EXERCISE DETAILS:
Reproduce the essay below on gender and love word for word, preserving every line break and punctuation mark.

** Start of SOURCE TEXT **

Intercultural Communication Center (ICC)Waseda University

Lilianne, SILS

What’s Gender Got to Do with Love?

 

So I met classmate A during 10th grade, which is equivalent to freshman year in high school back in Taiwan. Classmate A was charming, mysterious, artistic, and above all else, extremely sensitive. Needless to say, the quick-tempered person that I am, I quickly developed a huge crush towards classmate A.

I had just moved back from New York, and was eager to have a new start and build new relationships. When I saw classmate A sketching away at the birds outside with genius precision and that focused expression, I thought to myself, I wish I could be part of that aura. So I planned my tactic and presented the best and most passionate parts of my personality, and eventually, we grew really close.

The story of me and classmate A is a long and dramatic one that changed my perspective on human relationship as a whole. I can’t describe it in detail without this being an award-winning short novel series, so maybe I’ll save the details for another occasion. However, when I liked Classmate A no one else mattered, I was willing to spend time, money, everything else valuable that I owned, and I enjoyed every bit of it. Just like all of my previous crushes, I imagined us kissing countless times, in fact, that’s the method I always use to decide if my affection towards another has any romantic element in it at all, because it’s complicated. Our feelings are complicated.

Classmate A and I made a great story, but not a happy one. I am glad to have had classmate A in my life, but I never EVER want to see classmate A’s face again. (That escalated quickly!)

This is just a sneak peek of the relationship we shared, but if you are intrigued so far, remember how this love story appears to be perfectly intact without anyone ever knowing the gender of classmate A. It’s because it is. Perfectly intact that is.

** End of SOURCE TEXT **
** Start of STORED DATA **

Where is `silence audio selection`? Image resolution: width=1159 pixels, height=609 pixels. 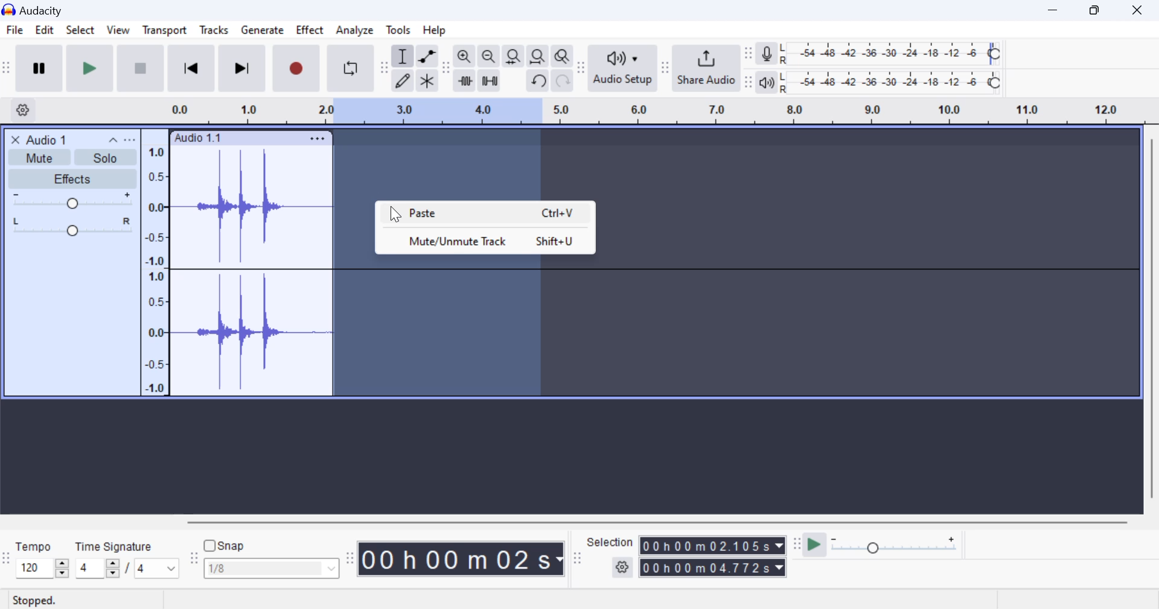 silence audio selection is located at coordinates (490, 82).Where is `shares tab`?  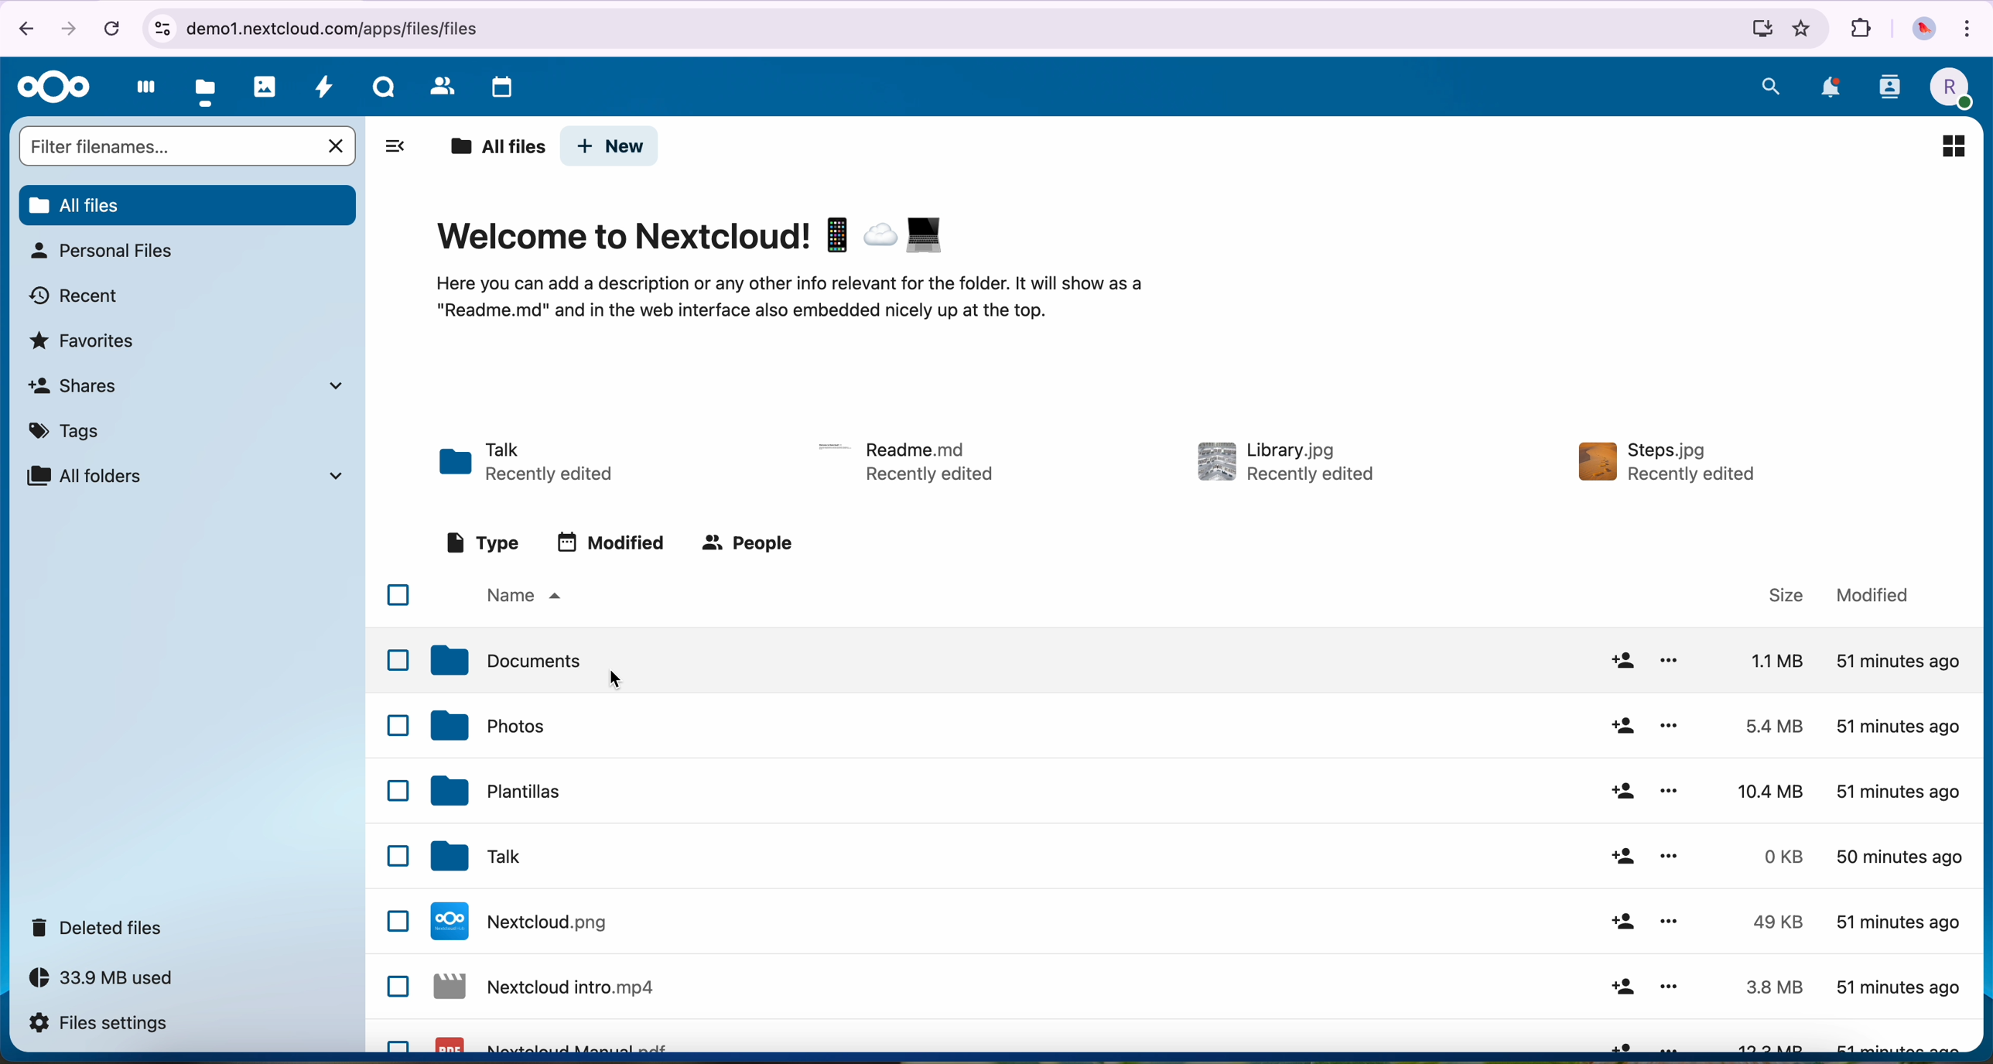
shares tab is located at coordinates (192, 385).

** End of STORED DATA **

FINAL RESULT:
Intercultural Communication Center (ICC)Waseda University

Lilianne, SILS

What’s Gender Got to Do with Love?

 

So I met classmate A during 10th grade, which is equivalent to freshman year in high school back in Taiwan. Classmate A was charming, mysterious, artistic, and above all else, extremely sensitive. Needless to say, the quick-tempered person that I am, I quickly developed a huge crush towards classmate A.

I had just moved back from New York, and was eager to have a new start and build new relationships. When I saw classmate A sketching away at the birds outside with genius precision and that focused expression, I thought to myself, I wish I could be part of that aura. So I planned my tactic and presented the best and most passionate parts of my personality, and eventually, we grew really close.

The story of me and classmate A is a long and dramatic one that changed my perspective on human relationship as a whole. I can’t describe it in detail without this being an award-winning short novel series, so maybe I’ll save the details for another occasion. However, when I liked Classmate A no one else mattered, I was willing to spend time, money, everything else valuable that I owned, and I enjoyed every bit of it. Just like all of my previous crushes, I imagined us kissing countless times, in fact, that’s the method I always use to decide if my affection towards another has any romantic element in it at all, because it’s complicated. Our feelings are complicated.

Classmate A and I made a great story, but not a happy one. I am glad to have had classmate A in my life, but I never EVER want to see classmate A’s face again. (That escalated quickly!)

This is just a sneak peek of the relationship we shared, but if you are intrigued so far, remember how this love story appears to be perfectly intact without anyone ever knowing the gender of classmate A. It’s because it is. Perfectly intact that is.